Film Review | Spider-Man Homecoming
14 min read

Film Review | Spider-Man Homecoming

The Film’s Poster | Photo Credit: IMDB

Producers: Marvel Studios, Columbia
Runtime: 133 minutes
MPAA Rating: PG-13
EE Critic Score: 7/10

Spider-Man: Homecoming is the 16th film in the Marvel Cinematic Universe. It is, due to issues of licensing, not a Disney production, but rather from Sony’s Columbia Pictures.

This iteration of Spider-Man was introduced in last year’s Captain America: Civil War, as a member of Iron Man’s faction. He wasn’t in that film for very long, but much of the audience, including me, were impressed by the MCU’s take on the character, portrayed by Tom Holland.

Unlike any of the other characters featured in the MCU, Spider-Man has already been the star of several widely-seen films. This presents both opportunity and risk for Marvel Studios: on the one hand, audiences are familiar with the character, and little-to-no time needs be spent on giving his origins or spelling out what his powers are; on the other hand, audiences are familiar with the character, and, while they are willing to see a new take on the character, the film-makers don’t have the flexibility had by the makers of Ant-Man or Guardians of the Galaxy. There are expectations that need to be fulfilled.

That said, this film does present a Spider-Man quite a bit different than those shown in Sam Raimi’s Spider-Man trilogy or Marc Webb’s The Amazing Spider-Man 1 and 2, at least in details. The Osborne family, The Daily Bugle, “With Great Power comes Great Responsibility”: none of these make any sort of appearance. Here, Peter Parker is not a young adult but a fifteen-year-old boy. His uncle, Ben Parker, is never mentioned, whereas his death has been a major plot point in both previous movies and in the comics.

Really, the fact that so many of the trappings of Spider-Man have been stripped away and replaced with tie-ins to the MCU at large may be the reason why the essence of Spider-Man still present throughout rings so clearly.

Spider-Man | Photo Credit: IMDB

Synopsis

The film opens in New York City, just after the battle against Loki and the Chitauri that served as the climax of The Avengers, with salvage crew foreman Adrian Toomes (Michael Keaton) guiding his men in gathering scrap from wrecked Chitauri battlecraft. Their work is interrupted by the U.S. Department of Damage Control, led by Anne Marie Hoag (Tyne Daly). Damage Control is a joint initiative between the American Government and Stark Industries, which has been granted exclusive salvage rights for any alien technology left in New York. Toomes protests that he had already obtained salvage rights, and had invested heavily in new equipment to complete the task, but he is ultimately driven off. Toomes decides to keep back any material they had already collected, and sell it on the black market.

After the opening logos, we go forward eight years to see Peter Parker (Tom Holland) making a video diary of his trip with Tony Stark (Robert Downey, Jr.) and Happy Hogan (Jon Favreau) to Berlin, where he will work as Spider-Man with Stark’s Iron Man to take Captain America into custody, wearing a high-tech suit provided by Stark. This is essentially a retelling of the airport battle sequence of Captain America: Civil War from Spider-Man’s point of view.

▶ TASKS TO PERFORM
1. According to the Spider-Man: Homecoming review, which studio made the film instead of Disney?
2. Continue the Spider-Man: Homecoming review from its last sentence.
The records that come next have nothing to do with the film review.

▶ PROVIDED MATERIAL

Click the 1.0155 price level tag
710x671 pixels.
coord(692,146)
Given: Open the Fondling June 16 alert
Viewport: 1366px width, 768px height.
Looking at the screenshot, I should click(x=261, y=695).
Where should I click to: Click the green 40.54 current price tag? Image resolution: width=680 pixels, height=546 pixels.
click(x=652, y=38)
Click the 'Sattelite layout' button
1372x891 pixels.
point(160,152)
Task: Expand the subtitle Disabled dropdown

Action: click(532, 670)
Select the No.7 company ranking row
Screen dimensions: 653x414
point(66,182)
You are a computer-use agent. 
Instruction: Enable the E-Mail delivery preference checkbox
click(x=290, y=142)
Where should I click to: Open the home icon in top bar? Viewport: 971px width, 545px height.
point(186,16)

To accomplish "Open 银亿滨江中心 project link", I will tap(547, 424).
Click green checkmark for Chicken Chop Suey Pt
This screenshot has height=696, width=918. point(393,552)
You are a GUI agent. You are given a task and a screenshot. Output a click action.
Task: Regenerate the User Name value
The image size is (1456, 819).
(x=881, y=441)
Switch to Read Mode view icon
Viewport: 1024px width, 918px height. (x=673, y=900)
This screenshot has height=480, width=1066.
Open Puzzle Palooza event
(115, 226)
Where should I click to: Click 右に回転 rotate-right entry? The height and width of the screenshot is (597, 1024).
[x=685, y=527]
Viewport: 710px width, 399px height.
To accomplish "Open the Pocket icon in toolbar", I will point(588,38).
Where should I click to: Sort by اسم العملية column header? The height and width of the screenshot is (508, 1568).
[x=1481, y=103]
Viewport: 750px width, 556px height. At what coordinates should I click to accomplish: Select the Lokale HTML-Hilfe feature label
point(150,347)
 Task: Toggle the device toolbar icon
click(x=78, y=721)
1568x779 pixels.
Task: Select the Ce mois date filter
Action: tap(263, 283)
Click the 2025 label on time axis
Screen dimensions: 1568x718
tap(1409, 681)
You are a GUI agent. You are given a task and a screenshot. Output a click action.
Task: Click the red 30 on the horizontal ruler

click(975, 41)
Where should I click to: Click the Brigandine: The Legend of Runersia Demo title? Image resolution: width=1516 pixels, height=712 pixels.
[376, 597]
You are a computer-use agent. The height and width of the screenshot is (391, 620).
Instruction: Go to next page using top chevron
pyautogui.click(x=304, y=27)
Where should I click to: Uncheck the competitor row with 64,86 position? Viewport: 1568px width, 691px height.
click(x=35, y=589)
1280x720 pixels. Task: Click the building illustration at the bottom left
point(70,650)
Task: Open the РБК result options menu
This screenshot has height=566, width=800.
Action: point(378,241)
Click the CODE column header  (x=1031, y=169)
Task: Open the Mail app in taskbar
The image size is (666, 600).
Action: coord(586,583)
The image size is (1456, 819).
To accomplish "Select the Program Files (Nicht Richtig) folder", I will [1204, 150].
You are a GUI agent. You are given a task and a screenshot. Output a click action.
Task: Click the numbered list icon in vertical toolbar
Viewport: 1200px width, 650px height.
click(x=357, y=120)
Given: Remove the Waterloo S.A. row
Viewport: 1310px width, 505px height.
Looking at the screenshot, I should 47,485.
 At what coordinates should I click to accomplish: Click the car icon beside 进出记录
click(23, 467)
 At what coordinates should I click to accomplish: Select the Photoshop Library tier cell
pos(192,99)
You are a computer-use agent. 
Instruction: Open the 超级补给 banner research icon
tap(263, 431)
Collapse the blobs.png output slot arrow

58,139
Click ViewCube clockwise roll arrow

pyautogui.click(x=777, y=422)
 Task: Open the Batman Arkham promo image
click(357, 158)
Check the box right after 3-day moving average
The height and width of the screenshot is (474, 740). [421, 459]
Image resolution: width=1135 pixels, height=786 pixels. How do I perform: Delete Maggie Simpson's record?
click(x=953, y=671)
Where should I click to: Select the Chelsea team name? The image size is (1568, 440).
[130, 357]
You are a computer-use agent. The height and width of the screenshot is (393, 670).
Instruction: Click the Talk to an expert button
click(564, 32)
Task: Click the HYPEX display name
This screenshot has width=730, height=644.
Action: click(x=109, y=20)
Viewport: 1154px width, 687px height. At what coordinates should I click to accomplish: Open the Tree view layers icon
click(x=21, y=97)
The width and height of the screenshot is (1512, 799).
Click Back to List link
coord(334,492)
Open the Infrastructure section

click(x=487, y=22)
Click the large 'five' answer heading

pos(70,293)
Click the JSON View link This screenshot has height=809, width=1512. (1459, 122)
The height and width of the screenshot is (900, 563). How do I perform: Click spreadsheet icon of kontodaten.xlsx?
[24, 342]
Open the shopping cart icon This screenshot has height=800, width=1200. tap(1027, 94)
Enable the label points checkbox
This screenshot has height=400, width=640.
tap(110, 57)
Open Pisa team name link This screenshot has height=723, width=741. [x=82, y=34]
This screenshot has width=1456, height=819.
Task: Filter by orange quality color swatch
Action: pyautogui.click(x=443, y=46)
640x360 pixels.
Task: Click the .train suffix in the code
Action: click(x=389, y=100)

▶ TASK-BY-TASK RESULTS
1. Sony's Columbia Pictures

2.
After the confrontation, Stark takes Peter home, naming Hogan as his contact and telling him to wait for any further assignments. Two months pass without word from Stark or the Avengers, and Peter spends his time as Spider-Man around his neighborhood, foiling bike thefts and other petty crimes. While not Spider-Man, he is a student in a STEM-focused Magnet High School. He and his friend, Ned Leeds (Jacob Batalon) are something of social outcasts, targets of wealthy bully Flash Thompson (Michael Revolori). One day, while he is out serving as Spider-Man, Parker loses his backpack, which contained his street clothes. He sneaks into his home through a window, to avoid his Aunt May (Marisa Tomei), who doesn’t know that he is Spider-Man. He does avoid May, but is seen by Ned, whom Peter forgot was coming over. Ned is ecstatic to learn his best friend is the superhero “from YouTube”.

Spider-Man gets a chance to fight serious crime when he encounters a bank heist in progress. The robbers, dressed in masks of the Avengers, possess high-tech weapons, and use them in fighting Spiderman, resulting in the destruction of a delicatessen across the street.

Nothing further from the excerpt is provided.